Last night as I was making dinner and planning how to organize Summit's room and dealing with the laundry and vacuuming and having a conversation with my mother about something regarding Ella's school stuff and yelling at the kids to quit fighting/put down the ds/do homework, Matt was sitting in front of the television watching the news. (Not to say he doesn't do anything. Let's just clear that up right now. He works. He's the main money maker. This is important, I know.) In the midst of all of this, my stress level was elevated to about an orange. Coincidentally, there was a segment about a study that was conducted concerning women and stress and how much higher (40%, but I would argue more) women's stress levels are compared to men. He called me in... to stop what I was doing... to watch the news about something I already knew?! Seriously. I could have told him that. In fact, I have told him that several times before. And to the jackasses who conducted the study: was that necessary? You probably spent thousands of dollars (in a down economy, no less) to research something that women have been shouting from the rooftops for centuries. You didn't believe us? Of course not.
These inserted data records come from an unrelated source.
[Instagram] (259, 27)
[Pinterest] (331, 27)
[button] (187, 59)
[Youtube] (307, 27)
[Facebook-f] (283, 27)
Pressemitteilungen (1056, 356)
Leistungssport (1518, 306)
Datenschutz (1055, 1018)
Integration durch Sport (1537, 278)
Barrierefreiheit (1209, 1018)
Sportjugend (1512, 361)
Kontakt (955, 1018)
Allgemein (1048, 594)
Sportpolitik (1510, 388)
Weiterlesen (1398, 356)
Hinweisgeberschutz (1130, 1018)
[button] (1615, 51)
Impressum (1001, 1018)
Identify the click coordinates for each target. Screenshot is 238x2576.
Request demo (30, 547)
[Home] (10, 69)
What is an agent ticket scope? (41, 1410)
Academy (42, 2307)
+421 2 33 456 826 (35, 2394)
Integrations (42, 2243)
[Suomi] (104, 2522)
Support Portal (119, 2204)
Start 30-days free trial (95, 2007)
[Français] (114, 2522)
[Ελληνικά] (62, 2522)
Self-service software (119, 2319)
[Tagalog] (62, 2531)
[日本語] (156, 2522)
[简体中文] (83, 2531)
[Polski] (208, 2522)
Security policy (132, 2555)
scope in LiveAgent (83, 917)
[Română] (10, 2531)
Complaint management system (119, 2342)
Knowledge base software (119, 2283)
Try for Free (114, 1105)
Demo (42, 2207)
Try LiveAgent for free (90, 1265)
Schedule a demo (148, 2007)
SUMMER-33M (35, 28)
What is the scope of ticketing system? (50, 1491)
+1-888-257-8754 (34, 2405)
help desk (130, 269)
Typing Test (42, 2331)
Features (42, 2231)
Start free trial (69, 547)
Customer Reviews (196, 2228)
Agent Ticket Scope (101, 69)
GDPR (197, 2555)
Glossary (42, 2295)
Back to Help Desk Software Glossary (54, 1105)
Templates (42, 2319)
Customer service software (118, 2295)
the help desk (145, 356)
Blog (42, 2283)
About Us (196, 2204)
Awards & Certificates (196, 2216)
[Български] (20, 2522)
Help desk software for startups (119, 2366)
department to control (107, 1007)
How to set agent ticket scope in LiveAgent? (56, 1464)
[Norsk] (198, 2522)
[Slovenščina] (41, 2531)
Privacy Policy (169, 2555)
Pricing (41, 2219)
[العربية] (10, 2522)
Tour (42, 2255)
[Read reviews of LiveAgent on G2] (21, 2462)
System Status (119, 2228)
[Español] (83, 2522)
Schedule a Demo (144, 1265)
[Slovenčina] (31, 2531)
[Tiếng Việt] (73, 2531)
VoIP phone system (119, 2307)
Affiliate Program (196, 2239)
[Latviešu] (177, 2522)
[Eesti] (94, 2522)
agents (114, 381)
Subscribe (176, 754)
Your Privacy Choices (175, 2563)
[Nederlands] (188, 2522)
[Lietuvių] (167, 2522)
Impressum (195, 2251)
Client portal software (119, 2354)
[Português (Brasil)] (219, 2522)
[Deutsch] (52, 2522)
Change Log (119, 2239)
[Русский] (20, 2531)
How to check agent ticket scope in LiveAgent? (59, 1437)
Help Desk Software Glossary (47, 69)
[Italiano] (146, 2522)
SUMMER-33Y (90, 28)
Matt didn't really believe it until he saw it on television.
This is something that I have thought about more and more since becoming a mother. I suppose those feminist theory literature classes could have contributed to some of this insight. I mean, really, we have a lot on our shoulders as women. When women were in the Good Housekeeping phase of our existence, did they complain out loud? No. Those magazines told them to have a well-kept house, well-kept children, and warm food on the tables when their husbands came home. (By the way, why don't men have to read those ridiculous magazines?) They were supposed to look beautiful and keep their mouths shut. No complaining. No dissonance. Now, we have to do that and work. And we have to keep up with all of the perfect Type-A mothers out there who we know pick apart our/my ability to forget everything that we're/I'm supposed to do. I'm the mom scrambling at the last minute to get everything done, and no matter how much I try to pay attention to detail, I inevitably neglect to remember something. Usually something important. For shame!
So what do us women do when one of us flounders? We talk smack about us behind our backs. (And, I say 'our' because we're all in this together, ladies.) Why? Because it makes us feel better about our own supposed shortcomings. But, I mean, seriously? Are these really shortcomings or actually a long line of awesomeness that somehow misses another piece of the awesome? And is that so bad? No, but it seems that nothing we do is really ever enough, even though we do enough to move mountains on a regular basis.
And we have to look the part of a perfect woman, too. We have to fit into size 0 jeans. We have to have big boobs that don't look like they've every nursed a baby, greyless hair, and wrinkle-free faces. We have to have all of the latest trends. We have to have spotlessly clean homes that would out-do the styles in Architectural Digest. We have to have all of the most spectacular experiences. We have to. We have to. We have to. And if we can't? We feel like doo-doo about ourselves. Yuck!
Perhaps this is where part of the stress comes from. We have all of these cultural expectations to live up to and we have intense feelings of guilt, deficiency, and ineptitude whenever we make one itsy-bitsy 'mistake.' Hell, even when we get it all done, we have a looming sense of having left someone or something out. Well, I call bullshit on this, my friends. I rock. You rock. Women rock.
And so, my rant has come to an end. I've got laundry to do and dinner to prepare for tomorrow since I have a conference to go to all day long before going to coach Ella's baseball practice.